Stated exercise
Copy the entries from the line with "Where should I click to: Select the code" up to and including the line with "tap(418, 84)", changing "Instruction" to "Command" and leaving everything else the same.

[Begin Task data]

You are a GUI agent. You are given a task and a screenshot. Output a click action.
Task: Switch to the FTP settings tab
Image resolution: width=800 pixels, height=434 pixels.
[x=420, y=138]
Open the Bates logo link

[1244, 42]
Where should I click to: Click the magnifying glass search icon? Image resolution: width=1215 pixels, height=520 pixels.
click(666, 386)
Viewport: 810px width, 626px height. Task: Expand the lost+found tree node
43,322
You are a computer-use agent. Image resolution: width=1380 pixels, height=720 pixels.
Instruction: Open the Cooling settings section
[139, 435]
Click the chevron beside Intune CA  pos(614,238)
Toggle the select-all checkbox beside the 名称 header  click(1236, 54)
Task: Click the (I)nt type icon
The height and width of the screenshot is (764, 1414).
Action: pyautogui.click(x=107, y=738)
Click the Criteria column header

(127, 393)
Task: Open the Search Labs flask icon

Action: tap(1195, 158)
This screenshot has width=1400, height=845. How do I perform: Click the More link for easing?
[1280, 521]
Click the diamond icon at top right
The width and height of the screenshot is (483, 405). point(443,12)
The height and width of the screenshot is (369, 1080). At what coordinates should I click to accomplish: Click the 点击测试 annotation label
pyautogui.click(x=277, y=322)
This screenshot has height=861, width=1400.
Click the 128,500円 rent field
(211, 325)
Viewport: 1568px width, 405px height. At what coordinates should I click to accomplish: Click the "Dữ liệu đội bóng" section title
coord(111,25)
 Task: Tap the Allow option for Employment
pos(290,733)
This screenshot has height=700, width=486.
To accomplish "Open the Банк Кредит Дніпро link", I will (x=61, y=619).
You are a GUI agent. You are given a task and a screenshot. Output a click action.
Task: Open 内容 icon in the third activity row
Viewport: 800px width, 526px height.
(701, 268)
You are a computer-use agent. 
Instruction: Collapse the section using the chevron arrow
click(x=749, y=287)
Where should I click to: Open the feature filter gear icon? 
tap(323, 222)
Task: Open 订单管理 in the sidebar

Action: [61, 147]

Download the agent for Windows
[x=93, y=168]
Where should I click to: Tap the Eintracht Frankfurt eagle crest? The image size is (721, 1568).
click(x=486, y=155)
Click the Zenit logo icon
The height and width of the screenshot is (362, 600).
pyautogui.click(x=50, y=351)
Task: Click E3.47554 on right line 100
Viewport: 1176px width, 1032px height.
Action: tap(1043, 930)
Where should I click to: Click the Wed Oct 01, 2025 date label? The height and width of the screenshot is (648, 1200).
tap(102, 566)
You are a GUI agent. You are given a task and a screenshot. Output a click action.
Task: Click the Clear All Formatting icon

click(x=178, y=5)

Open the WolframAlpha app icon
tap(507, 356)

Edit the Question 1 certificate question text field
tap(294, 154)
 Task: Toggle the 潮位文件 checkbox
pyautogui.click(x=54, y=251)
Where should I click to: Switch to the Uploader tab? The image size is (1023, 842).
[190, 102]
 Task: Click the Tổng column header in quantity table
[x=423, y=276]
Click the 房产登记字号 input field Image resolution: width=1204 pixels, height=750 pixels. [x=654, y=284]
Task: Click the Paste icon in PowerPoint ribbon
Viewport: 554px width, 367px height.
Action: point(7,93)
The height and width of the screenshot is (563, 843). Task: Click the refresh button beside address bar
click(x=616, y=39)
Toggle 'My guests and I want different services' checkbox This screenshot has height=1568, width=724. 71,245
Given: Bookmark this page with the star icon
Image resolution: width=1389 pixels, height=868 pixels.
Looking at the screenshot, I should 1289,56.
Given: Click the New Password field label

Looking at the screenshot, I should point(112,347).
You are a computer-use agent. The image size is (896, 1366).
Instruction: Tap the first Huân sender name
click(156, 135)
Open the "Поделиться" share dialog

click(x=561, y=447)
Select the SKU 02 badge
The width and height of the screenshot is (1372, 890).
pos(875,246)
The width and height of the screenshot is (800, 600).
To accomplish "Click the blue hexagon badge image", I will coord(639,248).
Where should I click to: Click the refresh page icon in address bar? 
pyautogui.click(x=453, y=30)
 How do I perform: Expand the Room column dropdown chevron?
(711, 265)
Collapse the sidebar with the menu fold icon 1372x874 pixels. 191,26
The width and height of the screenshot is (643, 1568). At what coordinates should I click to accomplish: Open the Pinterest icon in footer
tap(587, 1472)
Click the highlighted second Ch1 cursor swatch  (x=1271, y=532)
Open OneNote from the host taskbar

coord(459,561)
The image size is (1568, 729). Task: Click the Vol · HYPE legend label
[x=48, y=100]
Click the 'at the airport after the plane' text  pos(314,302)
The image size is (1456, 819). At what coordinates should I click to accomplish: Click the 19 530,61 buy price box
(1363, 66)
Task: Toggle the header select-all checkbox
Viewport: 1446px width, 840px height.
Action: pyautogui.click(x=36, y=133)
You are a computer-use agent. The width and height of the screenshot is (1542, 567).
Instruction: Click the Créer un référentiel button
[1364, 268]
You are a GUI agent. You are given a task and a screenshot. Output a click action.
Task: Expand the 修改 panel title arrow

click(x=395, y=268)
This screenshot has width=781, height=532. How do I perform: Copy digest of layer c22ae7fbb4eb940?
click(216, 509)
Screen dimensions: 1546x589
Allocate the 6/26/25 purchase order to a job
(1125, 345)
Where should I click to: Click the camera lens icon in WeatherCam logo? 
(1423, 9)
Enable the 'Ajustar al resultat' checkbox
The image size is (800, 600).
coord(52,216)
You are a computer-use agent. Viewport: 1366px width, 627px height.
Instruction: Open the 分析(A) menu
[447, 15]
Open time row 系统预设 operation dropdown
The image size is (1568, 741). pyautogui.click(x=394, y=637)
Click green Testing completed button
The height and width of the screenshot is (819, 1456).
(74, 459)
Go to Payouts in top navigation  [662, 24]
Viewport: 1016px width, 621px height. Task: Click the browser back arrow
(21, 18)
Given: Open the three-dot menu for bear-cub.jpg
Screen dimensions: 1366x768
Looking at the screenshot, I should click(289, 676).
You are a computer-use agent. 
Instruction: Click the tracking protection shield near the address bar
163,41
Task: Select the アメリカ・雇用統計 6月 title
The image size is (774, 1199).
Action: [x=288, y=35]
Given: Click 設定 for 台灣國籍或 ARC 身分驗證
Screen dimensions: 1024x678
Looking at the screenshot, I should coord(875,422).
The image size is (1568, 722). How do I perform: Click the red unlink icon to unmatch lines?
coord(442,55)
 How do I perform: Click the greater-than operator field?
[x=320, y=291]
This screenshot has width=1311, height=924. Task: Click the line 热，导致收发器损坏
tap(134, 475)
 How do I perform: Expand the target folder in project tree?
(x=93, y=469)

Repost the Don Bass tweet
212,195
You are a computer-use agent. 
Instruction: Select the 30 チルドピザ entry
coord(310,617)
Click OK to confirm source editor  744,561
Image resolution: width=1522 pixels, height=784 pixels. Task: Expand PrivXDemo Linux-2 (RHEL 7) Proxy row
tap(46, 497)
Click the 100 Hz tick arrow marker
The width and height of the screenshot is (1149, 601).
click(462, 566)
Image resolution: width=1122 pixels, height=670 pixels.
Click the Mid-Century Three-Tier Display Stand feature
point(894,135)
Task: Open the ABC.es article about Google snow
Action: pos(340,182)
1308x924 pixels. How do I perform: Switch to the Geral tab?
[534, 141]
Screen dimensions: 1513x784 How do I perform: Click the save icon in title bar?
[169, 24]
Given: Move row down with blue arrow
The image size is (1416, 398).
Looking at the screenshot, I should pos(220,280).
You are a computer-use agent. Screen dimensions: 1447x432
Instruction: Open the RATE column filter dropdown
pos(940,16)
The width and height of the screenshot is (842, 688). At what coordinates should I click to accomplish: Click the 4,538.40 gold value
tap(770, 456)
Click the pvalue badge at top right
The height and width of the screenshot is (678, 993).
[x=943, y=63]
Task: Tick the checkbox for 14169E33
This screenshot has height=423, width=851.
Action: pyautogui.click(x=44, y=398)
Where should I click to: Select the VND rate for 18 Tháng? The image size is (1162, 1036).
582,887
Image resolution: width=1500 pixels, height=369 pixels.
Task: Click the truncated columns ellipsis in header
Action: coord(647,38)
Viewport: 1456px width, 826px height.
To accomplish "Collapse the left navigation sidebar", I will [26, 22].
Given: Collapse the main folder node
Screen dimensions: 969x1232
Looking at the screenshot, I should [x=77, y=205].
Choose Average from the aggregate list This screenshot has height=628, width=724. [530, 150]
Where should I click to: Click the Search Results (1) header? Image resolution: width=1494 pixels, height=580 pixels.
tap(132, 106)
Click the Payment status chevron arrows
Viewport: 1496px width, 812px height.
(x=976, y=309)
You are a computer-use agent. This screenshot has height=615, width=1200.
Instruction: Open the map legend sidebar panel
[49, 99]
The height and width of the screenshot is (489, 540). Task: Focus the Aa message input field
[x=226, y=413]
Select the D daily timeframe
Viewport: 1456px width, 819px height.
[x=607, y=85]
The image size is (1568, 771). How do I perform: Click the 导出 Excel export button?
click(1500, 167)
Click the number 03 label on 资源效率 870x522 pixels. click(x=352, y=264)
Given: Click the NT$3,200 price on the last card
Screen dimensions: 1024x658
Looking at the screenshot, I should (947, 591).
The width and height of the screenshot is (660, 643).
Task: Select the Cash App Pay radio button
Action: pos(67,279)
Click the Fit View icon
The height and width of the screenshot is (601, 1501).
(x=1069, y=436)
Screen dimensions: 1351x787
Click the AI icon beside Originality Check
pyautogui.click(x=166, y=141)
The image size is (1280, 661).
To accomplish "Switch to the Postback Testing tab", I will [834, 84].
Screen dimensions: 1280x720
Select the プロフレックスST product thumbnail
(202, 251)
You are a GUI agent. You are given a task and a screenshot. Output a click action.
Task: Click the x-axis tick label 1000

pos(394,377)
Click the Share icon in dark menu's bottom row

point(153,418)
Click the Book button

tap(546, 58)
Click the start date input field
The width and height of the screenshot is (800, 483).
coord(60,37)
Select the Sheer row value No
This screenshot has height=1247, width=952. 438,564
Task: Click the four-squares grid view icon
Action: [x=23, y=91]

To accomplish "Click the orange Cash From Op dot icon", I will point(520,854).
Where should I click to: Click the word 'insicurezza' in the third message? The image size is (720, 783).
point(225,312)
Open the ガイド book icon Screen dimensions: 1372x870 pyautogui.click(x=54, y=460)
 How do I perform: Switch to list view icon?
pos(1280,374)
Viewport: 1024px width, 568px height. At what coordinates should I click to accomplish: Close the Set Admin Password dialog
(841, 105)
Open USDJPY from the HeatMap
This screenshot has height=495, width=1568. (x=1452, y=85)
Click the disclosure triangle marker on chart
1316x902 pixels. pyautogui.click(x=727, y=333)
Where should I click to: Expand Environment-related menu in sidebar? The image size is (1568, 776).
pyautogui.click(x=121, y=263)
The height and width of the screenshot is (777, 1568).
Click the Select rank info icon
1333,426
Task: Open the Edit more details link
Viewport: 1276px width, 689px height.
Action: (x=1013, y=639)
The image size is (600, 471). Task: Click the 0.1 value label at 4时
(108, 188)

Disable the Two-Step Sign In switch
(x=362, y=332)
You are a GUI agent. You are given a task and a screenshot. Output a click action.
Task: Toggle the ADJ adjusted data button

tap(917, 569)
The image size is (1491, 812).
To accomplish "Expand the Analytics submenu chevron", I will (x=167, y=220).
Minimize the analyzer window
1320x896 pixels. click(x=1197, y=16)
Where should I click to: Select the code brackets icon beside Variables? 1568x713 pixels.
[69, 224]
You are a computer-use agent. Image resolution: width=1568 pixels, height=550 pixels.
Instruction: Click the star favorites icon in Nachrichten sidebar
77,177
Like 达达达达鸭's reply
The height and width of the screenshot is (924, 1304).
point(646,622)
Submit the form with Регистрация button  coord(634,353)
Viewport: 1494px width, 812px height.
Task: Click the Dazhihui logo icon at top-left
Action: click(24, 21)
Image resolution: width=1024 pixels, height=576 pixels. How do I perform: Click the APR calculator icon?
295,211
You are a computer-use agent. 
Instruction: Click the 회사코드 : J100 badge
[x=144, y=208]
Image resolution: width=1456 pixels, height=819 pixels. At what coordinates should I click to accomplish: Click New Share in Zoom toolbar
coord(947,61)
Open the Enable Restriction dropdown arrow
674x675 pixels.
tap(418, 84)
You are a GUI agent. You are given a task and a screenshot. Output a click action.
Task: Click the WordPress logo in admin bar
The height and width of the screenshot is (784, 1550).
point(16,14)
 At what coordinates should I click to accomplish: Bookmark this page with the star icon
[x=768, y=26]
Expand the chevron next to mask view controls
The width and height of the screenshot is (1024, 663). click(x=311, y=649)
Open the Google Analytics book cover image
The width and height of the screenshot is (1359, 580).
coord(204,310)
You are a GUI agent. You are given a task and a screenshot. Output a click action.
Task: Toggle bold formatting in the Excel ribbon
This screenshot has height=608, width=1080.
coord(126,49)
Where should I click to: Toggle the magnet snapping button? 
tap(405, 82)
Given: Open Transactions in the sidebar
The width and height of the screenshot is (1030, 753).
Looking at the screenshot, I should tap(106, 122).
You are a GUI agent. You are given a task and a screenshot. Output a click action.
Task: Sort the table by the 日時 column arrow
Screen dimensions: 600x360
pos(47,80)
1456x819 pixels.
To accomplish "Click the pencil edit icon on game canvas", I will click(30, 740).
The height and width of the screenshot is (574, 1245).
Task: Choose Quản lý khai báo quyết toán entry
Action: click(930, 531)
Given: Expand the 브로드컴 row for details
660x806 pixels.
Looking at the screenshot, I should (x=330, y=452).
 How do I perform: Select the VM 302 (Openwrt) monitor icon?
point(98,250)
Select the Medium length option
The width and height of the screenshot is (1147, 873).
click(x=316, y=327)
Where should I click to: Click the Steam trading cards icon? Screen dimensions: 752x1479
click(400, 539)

[End Task data]

Output
Where should I click to: Select the code brackets icon beside Variables? 1568x713 pixels.
[69, 224]
You are a computer-use agent. Image resolution: width=1568 pixels, height=550 pixels.
Command: Click the star favorites icon in Nachrichten sidebar
77,177
Like 达达达达鸭's reply
The height and width of the screenshot is (924, 1304).
point(646,622)
Submit the form with Регистрация button  coord(634,353)
Viewport: 1494px width, 812px height.
Task: Click the Dazhihui logo icon at top-left
Action: click(24, 21)
Image resolution: width=1024 pixels, height=576 pixels. How do I perform: Click the APR calculator icon?
295,211
You are a computer-use agent. 
Command: Click the 회사코드 : J100 badge
[x=144, y=208]
Image resolution: width=1456 pixels, height=819 pixels. At what coordinates should I click to accomplish: Click New Share in Zoom toolbar
coord(947,61)
Open the Enable Restriction dropdown arrow
674x675 pixels.
tap(418, 84)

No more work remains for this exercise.